What is being asked: Using the string "height" as the key, pull each matching line out of the records below.

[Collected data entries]
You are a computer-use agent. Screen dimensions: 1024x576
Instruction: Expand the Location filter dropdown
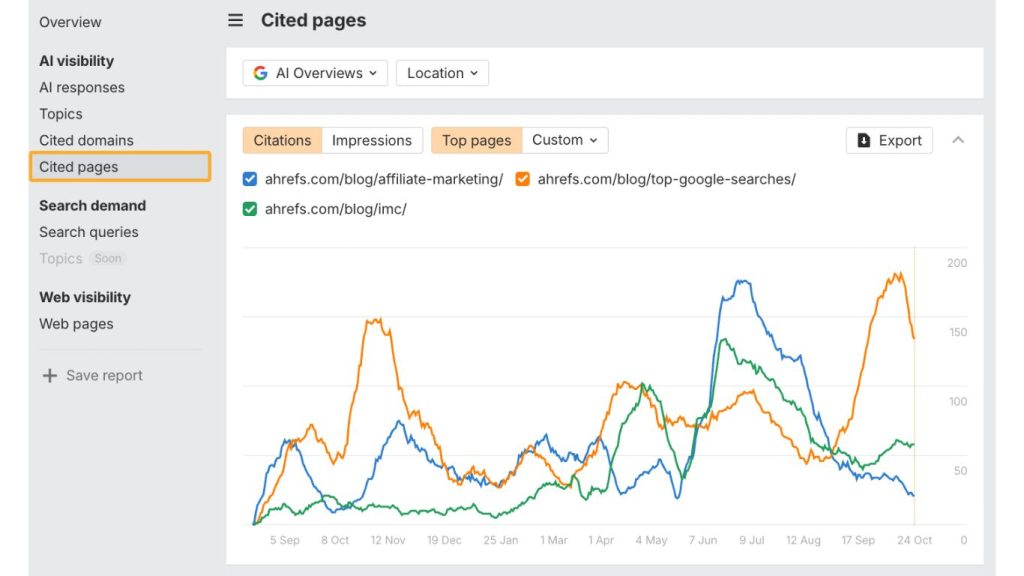pos(442,73)
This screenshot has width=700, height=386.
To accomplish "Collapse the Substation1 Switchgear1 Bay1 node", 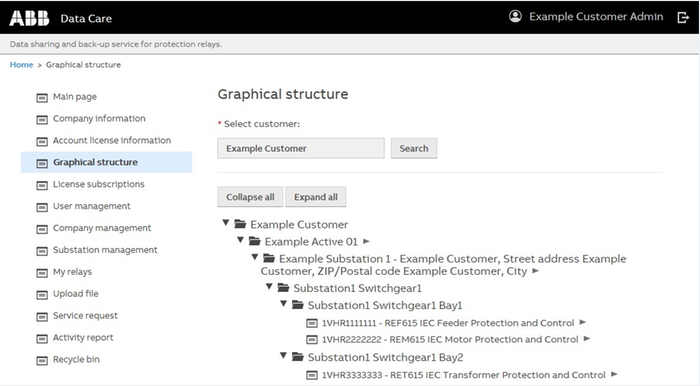I will 283,303.
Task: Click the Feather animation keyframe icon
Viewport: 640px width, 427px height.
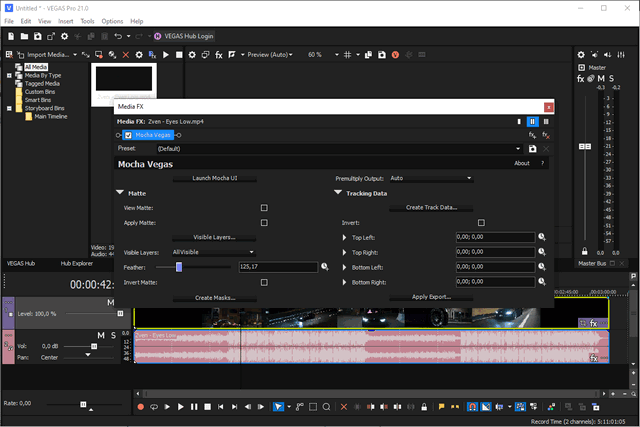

Answer:
This screenshot has width=700, height=386.
Viewport: 640px width, 427px height.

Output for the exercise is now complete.